6月10日、札幌弁護士会主催の無罪事例報告研修に出席しました。
この研修は、刑事事件で無罪判決がなされた事件の弁護活動内容を、担当弁護士が他の弁護士に報告し、今後の刑事弁護に生かしていこうという目的で開催されたものです。私も、自分が昨年に担当した刑事事件の内容を報告しました。
この事件は、「精神病を患った弟が、兄(被告人)に対して襲いかかり、兄が自分の身を守ろうとして暴れる弟の背中に馬乗りになり、首の後ろを強く押えたため、弟が窒息死した」として起訴された事件(傷害致死事件)でした。
家庭内で起こった不幸な事件でありましたが、裁判では正当防衛が認められ、被告人には無罪判決がなされました。
私は、この事件の被告人と何度も面談し、彼の言い分を理解し、裁判官を説得できるよう努力しました。
裁判で結果を出すということは、裁判官にこちらの言い分を認めてもらうということです。
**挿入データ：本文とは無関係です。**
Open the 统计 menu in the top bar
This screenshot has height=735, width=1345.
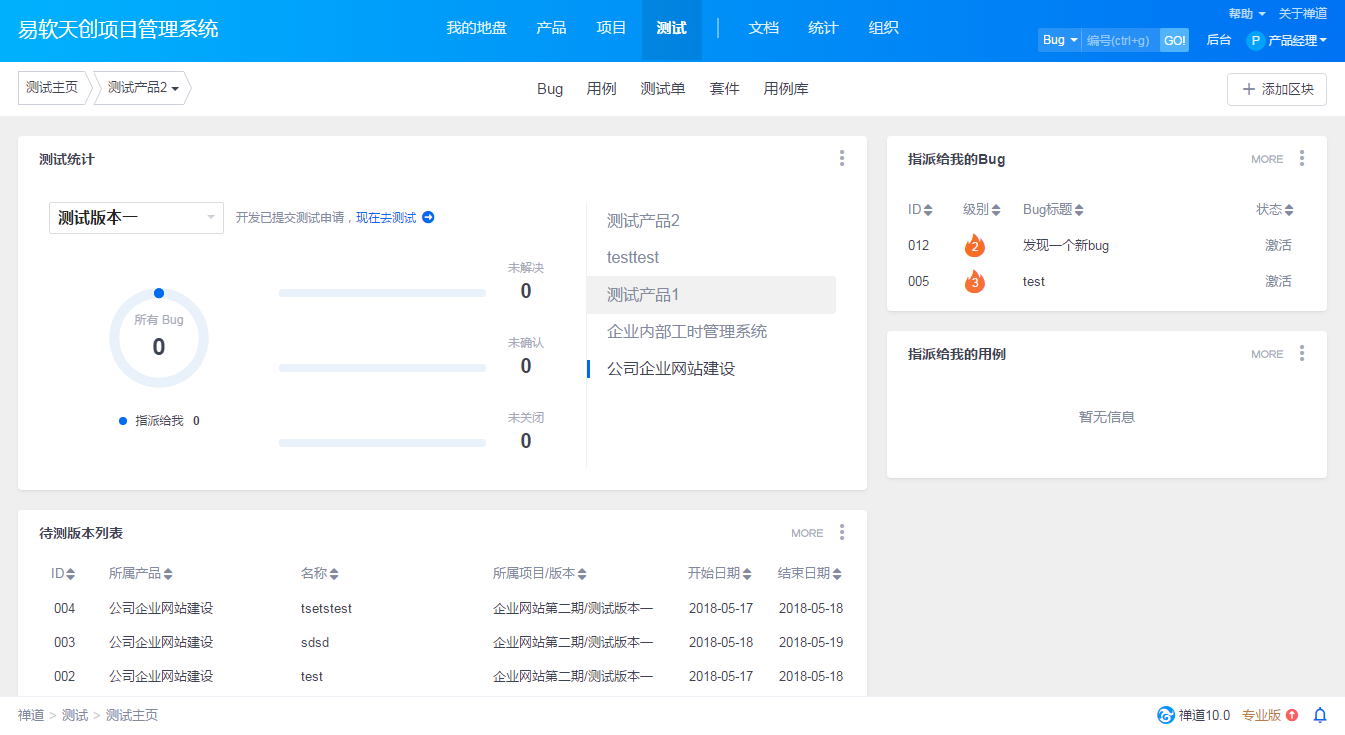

そのためには、まず弁護士自身が、依頼者の言い分を十分に理解していなければなりません。
弁護士の仕事は、「依頼者の言い分を十分に理解し、依頼者の言い分を裁判官に納得させること」であると、私はこの事件を通じて学びました。
この姿勢を忘れずに、弁護士として依頼者の抱える問題を解決できるよう、切磋琢磨していきたいと思います。